As my eyes crawled over the details of the photo, I imagined that cold river and how the fast moving deep parts could sweep me away. The constant waves and swiftly moving current could pull me over Niagara Falls if I swam out and let go. The rocks below could smash my bones. Maybe it would take away the pain that is still here, so many years later.
Four years gone and I still feel empty. The tiny muscles of my smile are still numb, unsure, and don’t work like they used to. My heart still has a hole shaped like her. I’ve tried to fill it previously with merlot and tears, and today I tried to satiate the ache by looking through the old photos. I was a fool to think that ache could be dulled, even for a day. Looking back and letting those old images and memories flare up in my heart pulled and poked at the painful spots.
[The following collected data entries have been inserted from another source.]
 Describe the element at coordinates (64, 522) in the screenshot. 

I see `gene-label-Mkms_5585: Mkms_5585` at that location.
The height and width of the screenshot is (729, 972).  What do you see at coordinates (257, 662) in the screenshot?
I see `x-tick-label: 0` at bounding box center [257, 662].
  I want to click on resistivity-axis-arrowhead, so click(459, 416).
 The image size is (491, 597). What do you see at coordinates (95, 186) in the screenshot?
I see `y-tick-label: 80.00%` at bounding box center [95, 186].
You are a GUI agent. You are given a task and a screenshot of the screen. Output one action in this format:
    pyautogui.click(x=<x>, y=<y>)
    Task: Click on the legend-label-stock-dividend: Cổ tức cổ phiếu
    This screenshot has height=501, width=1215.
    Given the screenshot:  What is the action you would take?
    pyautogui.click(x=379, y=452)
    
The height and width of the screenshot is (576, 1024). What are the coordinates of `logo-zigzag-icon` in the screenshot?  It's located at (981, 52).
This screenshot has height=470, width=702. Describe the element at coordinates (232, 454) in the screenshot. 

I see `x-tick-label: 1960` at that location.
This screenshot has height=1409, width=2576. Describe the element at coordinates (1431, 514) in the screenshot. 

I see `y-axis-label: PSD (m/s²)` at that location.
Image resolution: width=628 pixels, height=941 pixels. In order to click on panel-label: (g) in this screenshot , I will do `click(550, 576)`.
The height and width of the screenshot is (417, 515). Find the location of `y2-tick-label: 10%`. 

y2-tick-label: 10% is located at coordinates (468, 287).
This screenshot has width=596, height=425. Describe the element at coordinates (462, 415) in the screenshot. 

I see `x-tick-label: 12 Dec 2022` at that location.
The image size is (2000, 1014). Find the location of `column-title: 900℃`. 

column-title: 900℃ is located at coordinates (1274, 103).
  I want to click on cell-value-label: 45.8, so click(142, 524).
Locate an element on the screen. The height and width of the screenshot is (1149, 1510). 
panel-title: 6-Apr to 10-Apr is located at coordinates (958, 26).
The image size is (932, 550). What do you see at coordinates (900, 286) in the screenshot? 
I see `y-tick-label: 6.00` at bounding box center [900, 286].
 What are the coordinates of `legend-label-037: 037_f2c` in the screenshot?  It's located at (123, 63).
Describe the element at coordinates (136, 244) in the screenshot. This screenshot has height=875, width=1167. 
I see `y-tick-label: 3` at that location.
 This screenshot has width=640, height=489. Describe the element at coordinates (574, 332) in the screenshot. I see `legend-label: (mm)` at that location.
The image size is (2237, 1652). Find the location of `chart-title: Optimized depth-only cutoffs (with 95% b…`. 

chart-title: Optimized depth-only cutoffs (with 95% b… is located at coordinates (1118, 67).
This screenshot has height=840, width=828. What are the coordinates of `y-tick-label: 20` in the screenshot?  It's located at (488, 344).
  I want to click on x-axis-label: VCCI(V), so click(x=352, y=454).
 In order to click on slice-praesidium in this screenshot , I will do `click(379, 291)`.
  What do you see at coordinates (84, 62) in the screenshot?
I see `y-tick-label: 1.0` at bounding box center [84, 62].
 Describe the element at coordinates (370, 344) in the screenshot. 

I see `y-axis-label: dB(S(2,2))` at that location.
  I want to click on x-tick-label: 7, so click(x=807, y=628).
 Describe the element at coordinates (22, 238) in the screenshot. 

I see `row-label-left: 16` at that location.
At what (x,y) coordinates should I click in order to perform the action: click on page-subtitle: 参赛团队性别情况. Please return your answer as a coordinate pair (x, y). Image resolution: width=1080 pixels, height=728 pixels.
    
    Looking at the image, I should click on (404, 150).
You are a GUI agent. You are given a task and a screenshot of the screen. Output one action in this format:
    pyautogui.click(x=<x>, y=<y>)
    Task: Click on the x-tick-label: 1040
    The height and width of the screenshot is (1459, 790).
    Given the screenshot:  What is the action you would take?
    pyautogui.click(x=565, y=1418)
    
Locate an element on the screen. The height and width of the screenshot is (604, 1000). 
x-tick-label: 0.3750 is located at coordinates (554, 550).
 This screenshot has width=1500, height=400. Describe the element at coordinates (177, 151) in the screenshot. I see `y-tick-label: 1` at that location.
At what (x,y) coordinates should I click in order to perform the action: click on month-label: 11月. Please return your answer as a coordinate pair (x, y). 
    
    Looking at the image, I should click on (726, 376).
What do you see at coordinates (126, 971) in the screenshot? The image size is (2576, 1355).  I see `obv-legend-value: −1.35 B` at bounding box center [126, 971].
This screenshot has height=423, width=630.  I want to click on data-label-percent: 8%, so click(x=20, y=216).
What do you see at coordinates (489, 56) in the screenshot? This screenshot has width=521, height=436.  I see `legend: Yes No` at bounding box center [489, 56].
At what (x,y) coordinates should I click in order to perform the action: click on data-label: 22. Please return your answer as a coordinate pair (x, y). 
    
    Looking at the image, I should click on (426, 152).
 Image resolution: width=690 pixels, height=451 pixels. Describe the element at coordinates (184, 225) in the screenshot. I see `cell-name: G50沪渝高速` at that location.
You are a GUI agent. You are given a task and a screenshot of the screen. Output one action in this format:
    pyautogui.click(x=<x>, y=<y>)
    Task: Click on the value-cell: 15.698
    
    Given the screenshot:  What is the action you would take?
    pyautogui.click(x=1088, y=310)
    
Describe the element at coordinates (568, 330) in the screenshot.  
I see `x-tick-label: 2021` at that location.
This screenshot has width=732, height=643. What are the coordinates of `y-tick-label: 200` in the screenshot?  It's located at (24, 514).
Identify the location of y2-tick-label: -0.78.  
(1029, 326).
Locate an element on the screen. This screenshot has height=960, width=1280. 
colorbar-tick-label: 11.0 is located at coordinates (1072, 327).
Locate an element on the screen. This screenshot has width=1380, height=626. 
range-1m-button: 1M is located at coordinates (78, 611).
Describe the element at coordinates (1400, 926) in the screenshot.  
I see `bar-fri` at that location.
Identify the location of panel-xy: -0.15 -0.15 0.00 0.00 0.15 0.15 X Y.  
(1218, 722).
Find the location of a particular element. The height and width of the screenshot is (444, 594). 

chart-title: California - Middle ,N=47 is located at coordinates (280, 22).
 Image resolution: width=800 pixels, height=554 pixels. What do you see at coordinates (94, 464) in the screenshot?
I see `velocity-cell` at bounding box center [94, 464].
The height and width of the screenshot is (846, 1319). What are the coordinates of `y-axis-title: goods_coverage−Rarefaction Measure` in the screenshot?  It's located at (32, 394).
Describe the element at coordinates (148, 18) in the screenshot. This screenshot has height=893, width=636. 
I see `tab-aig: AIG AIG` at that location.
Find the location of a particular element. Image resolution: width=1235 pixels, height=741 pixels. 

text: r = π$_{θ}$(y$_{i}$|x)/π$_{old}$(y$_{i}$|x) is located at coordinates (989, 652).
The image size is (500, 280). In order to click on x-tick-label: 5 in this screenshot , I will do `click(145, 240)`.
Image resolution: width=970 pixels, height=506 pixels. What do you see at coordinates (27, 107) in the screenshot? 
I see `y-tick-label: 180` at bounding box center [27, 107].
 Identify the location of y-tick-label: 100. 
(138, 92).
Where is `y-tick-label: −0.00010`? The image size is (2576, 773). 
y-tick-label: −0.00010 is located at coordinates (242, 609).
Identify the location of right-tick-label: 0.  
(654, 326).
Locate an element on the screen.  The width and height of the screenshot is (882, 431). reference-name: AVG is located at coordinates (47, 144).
It stoked the fire. I cried until I’d amassed a pile of kleenex, then crumpled two fists of used white tissues and threw them away. This is the way it is. The way it will be. I want so badly to think of her and be with her, but doing so makes my gut clench so hard that some might consider it an abdominal exercise. It is confusing to desperately want something that ends up hurting us.
I put the photos away and instead scrolled on social media (which, as usual, was a mistake). The shame of jealousy flickered and flashed in me as I observed other people whose moms got to be alive.
Why me? Why her?! my heart silently wailed again (so my kids wouldn’t hear).
I don’t like the long haul, knowing I can’t set this down. The grief of losing your parent is like a scar, but one that spreads and grows with each passing year, rather than fading into the skin and gradually subsiding with time.
I want to run away, but this grief scar is etched into me. It burned me, like a hot iron brand. It is with me, and I don’t feel comforted. Rather I feel cheated, jealous, sad, and confused, since I am still living behind an invisible barrier, a membrane of grief, stretchy but strong. It keeps me inside so I can’t ever touch the regular world again.
My writing has been hard. I’ve been resisting it. I am ashamed. I wanted to be here on this blog for others. I wanted to inspire. This writing was supposed to help people, but I’ve been sitting here wondering if I’m a fraud for telling you to bounce and not break when grief piles on your back, all the while I feel a crack spreading through me, threatening to split my core.
I am not a grief expert or a mental health professional. I’m just a person on the internet who used to be a daughter, floating through life and hoping to land safely.
I dream of laughing again someday, of really laughing and feeling it all over. I actually cry when I think too hard about it. I want it.
It’s terrifying to experience just how empty a heart can be after such a great loss, and how that feeling is sustained over many years. It makes me afraid to care, afraid to love anyone new. I want to open the door and let people in around me, but I know I would desperately whisper please never leave me, which is a promise they cannot keep.
I wanted to be here for you, dear reader, but I think today I need you more than you need me. I am embarrassingly and quietly whispering to you (and the entire internet I suppose) please don’t leave me.
I am afraid. I need you. My mother died, and it keeps shaking me to the core, even after over four years, in ways that only you who have also lost a parent can understand. We are here together. We won’t break together. Hold on. Breathe and keep going. Our parents would want us to live and live well.